Você se lembra dos disquetes 3⅟₂? E dos 5⅟₄, conhecidos como “bolachões”? Desde o advento da informática, um dos maiores problemas foi o armazenamento de dados. Tecnologias como o cartão perfurado, cilindros magnéticos, fitas cassete (k7), laserdisc, discos rígidos (HDs), zip drives, CDs e DVDs sempre sofriam ou com a fragilidade ou com a capacidade limitada de dados que podiam suportar.

O formato mais recente de armazenamento chama-se memória flash ou SSD (disco de estado sólido) e ele promete suprir as deficiências das tecnologias anteriores. Hoje esta solução é a melhor maneira de guardar e transportar arquivos por meios físicos. O manter os dados neste tipo de memória é mais confiável, durável e rápido do que outras opções como os discos magnéticos (HD) e óticos (DVD).

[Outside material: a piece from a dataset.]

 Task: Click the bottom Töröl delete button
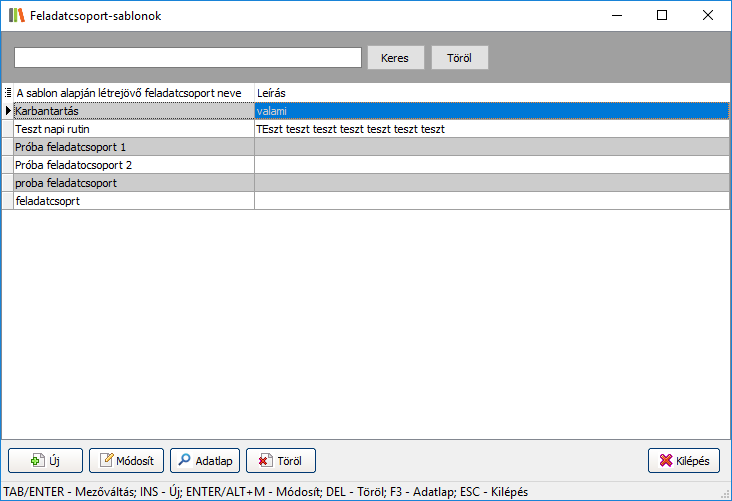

Várias empresas estão adotando a tecnologia de memória de estado sólido, não apenas nos pendrives, mas até substituindo seus HDs tradicionais por versões SSD. A Apple dá o exemplo usando memória flash tanto no iPhone, iPod Touch e iPad quanto nos dois modelos de Macbook Air.

Atualmente os limitadores da memória flash são o custo e o armazenamento, que ainda não está no mesmo nível dos HDs. Mas esse é um problema de curto prazo, pois aumentando a demanda por discos de grande capacidade com essa tecnologia, o preço tende a cair. Dispositivos como MP3, pendrives e celulares já utilizam largamente o armazenamento SSD.

A função pendrive

A maioria dos celulares e MP3 players, quando conectados ao computador, podem ser usados para armazenar e transportar qualquer tipo de arquivo (mesmo que o dispositivo não reconheça o formato). Não é o caso do iPhone e dos iPods que apesar de usarem memória flash, não permitem transferir arquivos simplesmente arrastando-os para o aparelho.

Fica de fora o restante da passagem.